Utterly Meaningless » Blog Archive » A SIMPLE SOLUTION

A SIMPLE SOLUTION

Filed at 7:05 am under by dcobranchi

Fail the test. Miserably. On purpose.

Saying it is only fair, Bethlehem Area School District officials want homeschoolers to take standardized tests if they want to join sports teams or clubs because that is what the public school students must do.

The school board will vote Feb. 27 on a policy to force homeschoolers to take at least one state-approved standardized test to remain eligible for extracurricular activities during an athletic season or academic calender.

…[The] Bethlehem policy adds a section that states homeschoolers must ”participate in applicable state academic testing assessments during the period of participation in the activity.” For example, if a Bethlehem-area homeschooler wants to play baseball or softball this spring, he or she will have to take the Pennsylvania System of School Assessment exam because that is the standardized test district students must take in March to be eligible.

It’s a school assessment. You know, with rankings, and grades, and (sometimes) salaries tied to the results. Let some HEKs score zeroes on a few of these and the policy will change rather quickly. And I wouldn’t try to hide it. Make an announcement of the protest. Dollars to donuts, when the educrats figure out that we can intentionally lower their school ratings, they’ll back down.

14 Responses to “A SIMPLE SOLUTION”


Comment by
Lillian
February 15th, 2006
at 9:00 am

But it is only fair. If I were the mother of a kid who got cut from the basketball team or the marching band because his test scores were too low, I’d be incredibly resentful of some homeschooler who waltzed in and took his place without having to take the same test. And do we want more people resenting homeschoolers?

Dataset excerpt
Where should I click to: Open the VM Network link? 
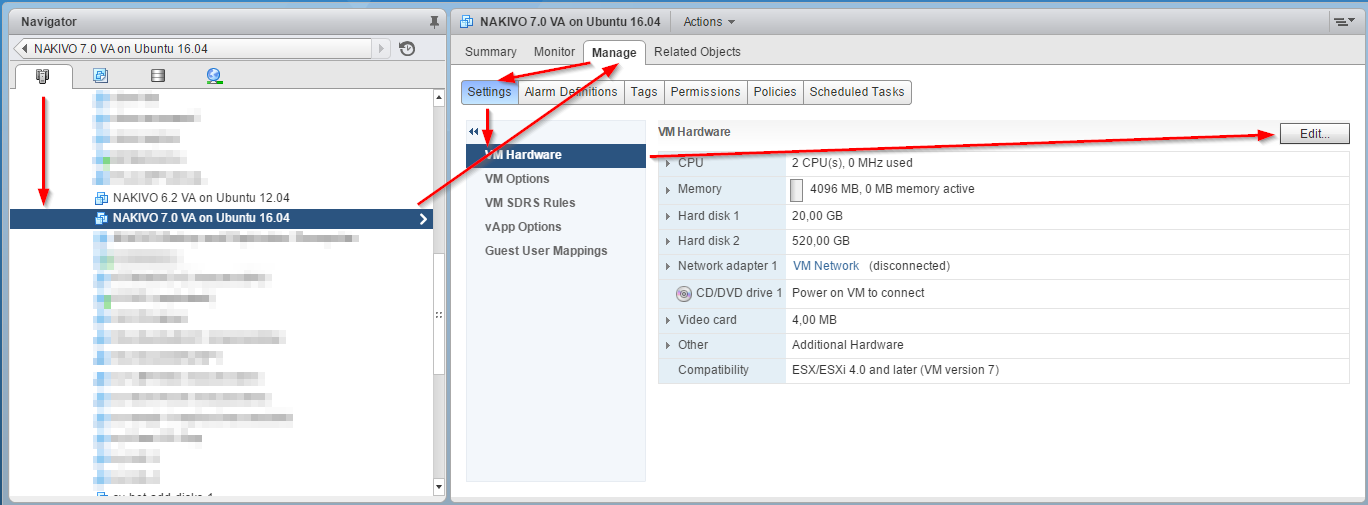[825, 266]
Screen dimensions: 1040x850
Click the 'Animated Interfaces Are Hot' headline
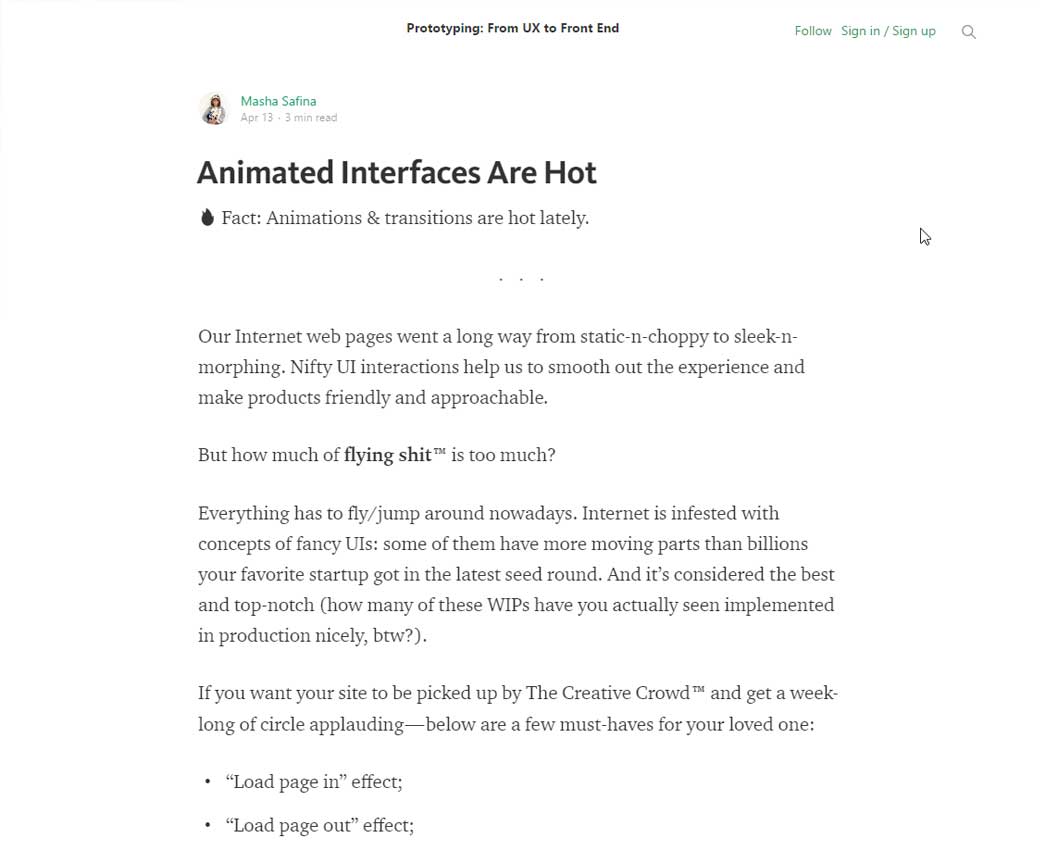396,172
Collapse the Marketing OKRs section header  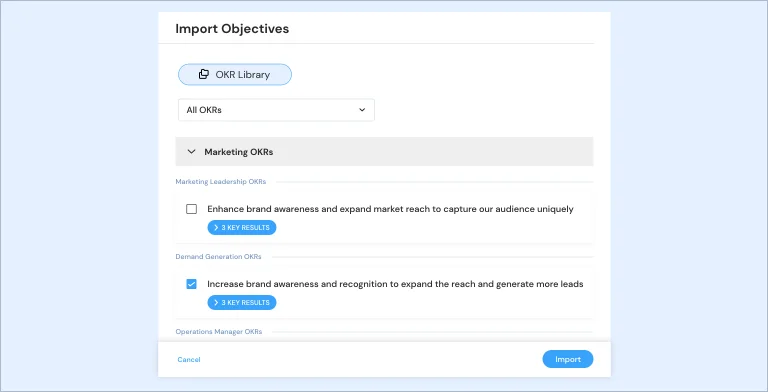click(384, 152)
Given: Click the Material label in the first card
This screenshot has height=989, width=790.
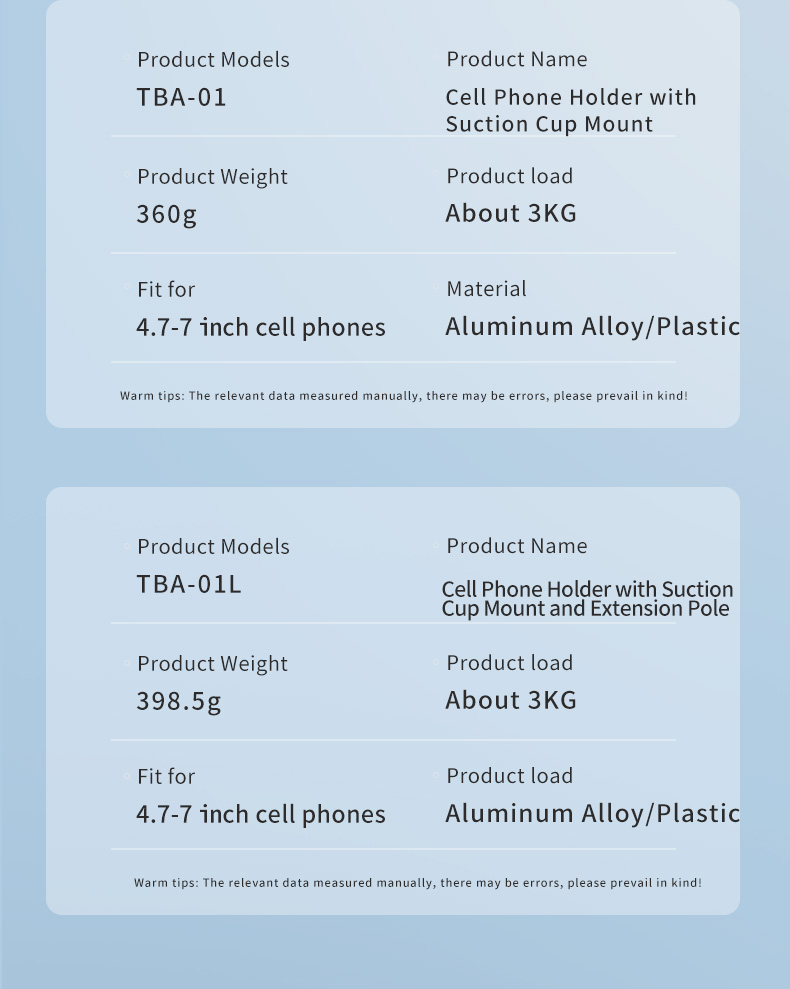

◆ Exercise requirements ◆
1/ Rewrite the blog post starting at "14 Responses to" and ending at "people resenting homeschoolers?", and change "marching band" to "debate team".
2/ Decide whether each statement agrees with the blog post, answering yes or no and quoting the words that settle it. (a) The school board will vote on the policy on Feb. 27. (b) District students must take the Pennsylvania System of School Assessment exam in May. (c) The author recommends keeping the protest hidden.

◆ The responses ◆
1/
14 Responses to “A SIMPLE SOLUTION”


Comment by
Lillian
February 15th, 2006
at 9:00 am

But it is only fair. If I were the mother of a kid who got cut from the basketball team or the debate team because his test scores were too low, I’d be incredibly resentful of some homeschooler who waltzed in and took his place without having to take the same test. And do we want more people resenting homeschoolers?

2/
(a) Yes: "The school board will vote Feb. 27 on a policy"
(b) No: "the standardized test district students must take in March"
(c) No: "And I wouldn’t try to hide it."